Dans leur deuxième proposition d’une économie sans impôts, Modigliani- Miller montrent que la rentabilité anticipée sur fonds propres augmente avec l’endettement d’une façon linéaire. Puisque l’endettement accroît le risque des fonds propres, cette proposition conclut que les coûts des fonds propres sont une fonction croissante de l’endettement.

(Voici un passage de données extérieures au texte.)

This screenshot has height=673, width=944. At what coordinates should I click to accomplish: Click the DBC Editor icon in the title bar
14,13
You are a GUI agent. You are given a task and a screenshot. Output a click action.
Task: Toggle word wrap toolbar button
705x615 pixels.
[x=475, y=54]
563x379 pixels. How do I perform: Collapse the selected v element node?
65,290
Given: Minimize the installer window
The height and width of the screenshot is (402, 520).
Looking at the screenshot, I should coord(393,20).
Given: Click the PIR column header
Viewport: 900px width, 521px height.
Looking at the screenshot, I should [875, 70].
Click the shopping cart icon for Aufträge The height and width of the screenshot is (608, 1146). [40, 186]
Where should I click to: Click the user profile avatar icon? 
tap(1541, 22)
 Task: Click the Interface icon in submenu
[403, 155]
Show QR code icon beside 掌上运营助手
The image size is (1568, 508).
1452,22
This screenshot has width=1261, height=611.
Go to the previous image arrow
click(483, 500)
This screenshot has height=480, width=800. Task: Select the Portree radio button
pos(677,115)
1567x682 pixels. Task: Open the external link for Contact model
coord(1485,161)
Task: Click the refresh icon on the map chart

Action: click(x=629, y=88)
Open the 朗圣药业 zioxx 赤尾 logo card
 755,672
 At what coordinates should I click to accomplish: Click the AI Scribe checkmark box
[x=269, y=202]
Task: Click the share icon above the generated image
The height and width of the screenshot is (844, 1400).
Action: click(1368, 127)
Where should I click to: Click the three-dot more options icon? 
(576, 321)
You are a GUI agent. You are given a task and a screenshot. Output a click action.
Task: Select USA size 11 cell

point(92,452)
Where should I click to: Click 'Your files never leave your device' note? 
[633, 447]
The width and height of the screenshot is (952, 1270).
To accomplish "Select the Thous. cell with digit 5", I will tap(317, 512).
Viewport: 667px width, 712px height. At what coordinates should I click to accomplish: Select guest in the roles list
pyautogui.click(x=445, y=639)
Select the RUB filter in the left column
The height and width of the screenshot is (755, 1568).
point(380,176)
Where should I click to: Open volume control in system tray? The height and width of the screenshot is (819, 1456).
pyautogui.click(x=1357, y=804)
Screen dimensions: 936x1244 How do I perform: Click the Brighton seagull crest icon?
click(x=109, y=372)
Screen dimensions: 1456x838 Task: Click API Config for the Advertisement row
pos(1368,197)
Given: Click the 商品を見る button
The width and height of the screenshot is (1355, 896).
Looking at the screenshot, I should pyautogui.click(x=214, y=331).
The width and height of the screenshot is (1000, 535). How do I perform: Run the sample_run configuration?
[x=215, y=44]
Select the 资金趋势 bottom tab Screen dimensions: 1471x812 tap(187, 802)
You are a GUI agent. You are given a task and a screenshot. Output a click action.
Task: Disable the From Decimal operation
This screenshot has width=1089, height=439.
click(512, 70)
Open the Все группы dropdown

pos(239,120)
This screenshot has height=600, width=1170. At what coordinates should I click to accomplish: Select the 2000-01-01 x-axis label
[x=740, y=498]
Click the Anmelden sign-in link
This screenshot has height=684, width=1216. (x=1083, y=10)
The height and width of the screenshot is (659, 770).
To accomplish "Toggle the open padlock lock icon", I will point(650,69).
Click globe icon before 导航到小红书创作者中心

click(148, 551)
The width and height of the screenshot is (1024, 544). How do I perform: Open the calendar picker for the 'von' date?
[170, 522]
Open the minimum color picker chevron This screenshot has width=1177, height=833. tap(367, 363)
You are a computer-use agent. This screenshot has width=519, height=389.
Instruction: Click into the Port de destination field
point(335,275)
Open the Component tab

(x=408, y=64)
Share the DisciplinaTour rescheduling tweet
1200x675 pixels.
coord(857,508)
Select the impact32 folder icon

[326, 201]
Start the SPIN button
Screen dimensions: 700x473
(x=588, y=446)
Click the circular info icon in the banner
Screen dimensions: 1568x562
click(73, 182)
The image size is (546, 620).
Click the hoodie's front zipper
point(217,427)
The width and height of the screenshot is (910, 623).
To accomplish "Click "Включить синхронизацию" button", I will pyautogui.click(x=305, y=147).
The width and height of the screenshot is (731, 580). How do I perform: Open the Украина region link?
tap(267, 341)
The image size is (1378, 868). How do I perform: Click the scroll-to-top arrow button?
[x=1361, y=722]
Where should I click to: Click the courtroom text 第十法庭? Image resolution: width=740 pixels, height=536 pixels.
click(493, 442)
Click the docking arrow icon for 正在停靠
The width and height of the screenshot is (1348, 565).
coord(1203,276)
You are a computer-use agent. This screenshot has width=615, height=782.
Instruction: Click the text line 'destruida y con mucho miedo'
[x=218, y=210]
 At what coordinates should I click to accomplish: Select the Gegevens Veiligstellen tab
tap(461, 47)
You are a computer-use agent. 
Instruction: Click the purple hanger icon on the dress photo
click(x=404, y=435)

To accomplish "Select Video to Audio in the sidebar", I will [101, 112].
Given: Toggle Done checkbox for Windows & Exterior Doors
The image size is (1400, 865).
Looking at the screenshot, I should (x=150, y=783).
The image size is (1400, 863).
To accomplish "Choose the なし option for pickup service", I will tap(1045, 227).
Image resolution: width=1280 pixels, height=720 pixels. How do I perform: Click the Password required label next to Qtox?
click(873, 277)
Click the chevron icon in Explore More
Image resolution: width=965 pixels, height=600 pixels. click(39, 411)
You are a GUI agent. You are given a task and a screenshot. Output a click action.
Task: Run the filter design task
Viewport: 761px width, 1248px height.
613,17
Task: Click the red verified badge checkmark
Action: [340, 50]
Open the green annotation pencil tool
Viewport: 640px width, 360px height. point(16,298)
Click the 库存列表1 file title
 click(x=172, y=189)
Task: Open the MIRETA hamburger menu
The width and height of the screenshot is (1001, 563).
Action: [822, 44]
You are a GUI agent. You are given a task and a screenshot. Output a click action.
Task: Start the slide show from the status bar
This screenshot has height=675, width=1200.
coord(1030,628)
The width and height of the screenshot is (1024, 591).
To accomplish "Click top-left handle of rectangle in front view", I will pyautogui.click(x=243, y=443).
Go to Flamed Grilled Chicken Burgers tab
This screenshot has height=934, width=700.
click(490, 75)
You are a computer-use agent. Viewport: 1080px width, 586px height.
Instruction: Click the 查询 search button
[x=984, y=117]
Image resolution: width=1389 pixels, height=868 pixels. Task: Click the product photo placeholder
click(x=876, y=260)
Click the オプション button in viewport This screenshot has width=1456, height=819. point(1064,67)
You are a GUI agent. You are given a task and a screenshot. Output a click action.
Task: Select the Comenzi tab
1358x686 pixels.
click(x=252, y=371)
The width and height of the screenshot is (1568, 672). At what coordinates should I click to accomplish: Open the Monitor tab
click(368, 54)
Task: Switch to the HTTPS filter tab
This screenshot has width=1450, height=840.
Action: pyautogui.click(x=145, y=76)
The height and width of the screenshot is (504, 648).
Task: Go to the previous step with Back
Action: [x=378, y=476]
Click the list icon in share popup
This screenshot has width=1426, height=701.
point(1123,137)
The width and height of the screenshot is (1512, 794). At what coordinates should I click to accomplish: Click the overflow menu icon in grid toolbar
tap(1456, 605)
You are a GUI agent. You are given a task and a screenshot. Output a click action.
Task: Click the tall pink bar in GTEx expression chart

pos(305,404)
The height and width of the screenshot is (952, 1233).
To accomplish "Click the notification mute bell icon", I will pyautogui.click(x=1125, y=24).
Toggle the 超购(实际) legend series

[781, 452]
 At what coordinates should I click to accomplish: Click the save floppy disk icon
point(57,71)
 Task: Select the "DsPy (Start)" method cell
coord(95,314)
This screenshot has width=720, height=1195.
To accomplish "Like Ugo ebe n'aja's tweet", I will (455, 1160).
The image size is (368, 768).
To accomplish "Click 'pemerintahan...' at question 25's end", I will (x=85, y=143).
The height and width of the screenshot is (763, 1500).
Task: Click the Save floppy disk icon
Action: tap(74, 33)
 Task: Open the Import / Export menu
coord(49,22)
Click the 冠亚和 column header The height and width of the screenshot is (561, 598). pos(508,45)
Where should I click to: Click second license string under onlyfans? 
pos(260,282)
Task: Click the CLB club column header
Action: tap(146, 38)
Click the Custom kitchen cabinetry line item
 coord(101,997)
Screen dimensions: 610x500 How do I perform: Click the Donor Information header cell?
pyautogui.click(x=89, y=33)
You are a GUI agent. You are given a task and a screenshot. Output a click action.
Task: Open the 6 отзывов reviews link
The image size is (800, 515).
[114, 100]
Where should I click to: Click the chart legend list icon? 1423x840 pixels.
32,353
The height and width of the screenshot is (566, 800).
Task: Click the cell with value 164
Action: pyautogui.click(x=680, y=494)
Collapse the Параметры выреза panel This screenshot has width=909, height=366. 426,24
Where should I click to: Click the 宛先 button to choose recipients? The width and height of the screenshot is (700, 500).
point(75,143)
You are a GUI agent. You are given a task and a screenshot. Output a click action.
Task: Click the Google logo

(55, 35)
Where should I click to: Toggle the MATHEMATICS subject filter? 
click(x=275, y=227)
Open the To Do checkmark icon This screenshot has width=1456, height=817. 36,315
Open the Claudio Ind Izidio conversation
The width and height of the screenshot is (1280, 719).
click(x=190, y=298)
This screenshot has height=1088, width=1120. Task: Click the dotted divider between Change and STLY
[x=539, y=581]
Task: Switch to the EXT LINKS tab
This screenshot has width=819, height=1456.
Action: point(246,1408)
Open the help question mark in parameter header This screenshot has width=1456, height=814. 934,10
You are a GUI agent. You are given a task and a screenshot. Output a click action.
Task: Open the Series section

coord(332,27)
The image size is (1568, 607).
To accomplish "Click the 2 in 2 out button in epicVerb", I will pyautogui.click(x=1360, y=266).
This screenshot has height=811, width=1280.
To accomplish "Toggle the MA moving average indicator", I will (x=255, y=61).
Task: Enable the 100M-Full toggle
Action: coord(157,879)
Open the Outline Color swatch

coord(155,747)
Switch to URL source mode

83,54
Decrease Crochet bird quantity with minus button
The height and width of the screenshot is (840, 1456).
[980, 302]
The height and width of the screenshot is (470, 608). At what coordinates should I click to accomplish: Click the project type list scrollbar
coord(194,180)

Soit Co : le coût du capital d’une entreprise représenté par le résultat anticipé pour les actionnaires et les créanciers rapporté à la valeur totale de l’entreprise avec

Co = Cp [P/(P+D)] +Cd [D/(P+D)] (1)

Avec

Cd : le taux d’intérêt de la dette

Cp : le taux de rentabilité exigé sur les fonds propres

D  : la valeur de marché de la dette

P  : la valeur boursière des fonds propres

L’expression n°1 indique que le coût du capital d’une firme est une moyenne pondérée du coût de la dette et celui des fonds propres. Cette proposition indique que la rentabilité exigée des fonds propres est une fonction linéaire du ratio d’endettement de la société. En multipliant les deux membres de l’égalité (1) par (D + P)/P.

On obtient

Co (D +P)/P = Cp [P/(P+D)](P+D)/P + Cd [D/(P+D)] (P+D)/P

= Cp + Cd [D/(P+D).(P+D)/P]

=Cp + Cd (D/P)

d’ou : Co (D/P) + Co = Cp + Cd (D/P)

et Cp = Co + (Co – Cd) D/P

Cp = Co + (Co – Cd) (D /P) (2)

Cette expression du coût du capital conduit à la proposition n°2 de Modigliani-Miller, à savoir qu’en l’absence d’impôts et de coûts de défaillance financière, le rendement des fonds propres est une fonction croissante de l’endettement

Lorsque Co > Cd, l’égalité (2) montre une augmentation des fonds propres avec une hausse du ratio de la dette

Notes
22.

Ceux-ci peuvent alors prendre des décisions « optimales » dans la mesure où ils sont supposés être des agents rationnels.

23.

Dans cette proposition, Modigliani-Miller considèrent une économie sans impôts et sans coûts de défaillance et un marché parfait. Dans un tel environnement, qui exclut toute illusion monétaire ou financière, la valeur actuelle des revenus d’exploitation ne peut être affectée par un changement dans la répartition de ces revenus entre actionnaires et créanciers. Cette valorisation, est fonction seulement des conditions économiques qui déterminent le risque afférant à l’activité de cette entreprise. De ce fait, l’espérance de gain d’une action d’une entreprise endettée est la même que celle d’une entreprise non endettée supportant le même risque. Dans un cas comme dans l’autre, le coût du capital (exprimé respectivement par la prime de risque dans le cours de bourse et sur le taux d’intérêt débiteur) intègre ce risque encouru.